How Maud got there no one in the entire regiment could have told. It was like Maud—German spy, Tom had called her—to be forever upsetting law and order and the best-laid plans. She was interfering now with the movement of a large part of an American army, and yet the lads who had known and loved the beast despite its unruly disposition felt much as though a personal friend thus was to be put forever out of the way.

A corporal who had mounted the trench side to try and help lift Maud out, jumped down in front of her and placed his pistol at her head.

“And be careful not to hit Granger,” was the captain’s final warning, as he again noticed “Buck,” still in the vice-like grip and rapidly being crushed breathless.

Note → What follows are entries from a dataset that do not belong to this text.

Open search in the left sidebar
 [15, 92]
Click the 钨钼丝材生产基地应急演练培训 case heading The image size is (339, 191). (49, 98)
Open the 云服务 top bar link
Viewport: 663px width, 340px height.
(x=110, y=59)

The corporal pointed his pistol in such a way that the bullet could not endanger “Buck;” a German gun went off and simultaneously with it there was a flash at Maud’s head, her whole body quivered for an instant, and then she went down in a heap.

The hundreds upon hundreds of men who followed those of Company C through that trench, stepped upon something big and bulky and soft, but none knew until later that it was the dead body of what had been one of the most cantankerous mules in the American army.

How the word came none knew, but nevertheless the various regiments hardly had taken up their appointed places before it became whispered from man to man that simultaneously with the American attack upon the southern wing of the St. Mihiel salient, the French were to launch an equally vigorous attack from the north.

It was satisfying information, or prediction, although the Americans, needless to say, required nothing to sharpen their enthusiasm, nothing to bolster up a courage which was prone at times even to sweep away discretion and better judgment and carry them into unnecessary hazards.

Nevertheless, it was good news to know that the poilus were “going in,” too—that it was to be a strike-together battle for quick and indisputable supremacy.

It was not known until later how true the information was, but the German high command would have paid a fat price to have been apprised of it; for not only was it exactly what did happen, but had the Boches known of the plan undoubtedly they would have been able to put up a stouter defense, even though it was bound to crumble in the end under such terrific attacks as Foch and Pershing launched against the armies which for four years had lain impregnable in that bulging line, a menace to the Allies in any forward movement that the Huns might be able to put under way.

The marvel of it all, though, to the men who entered the trenches that night, was the completeness and the readiness of the preparations for the opening of the battle they were to make.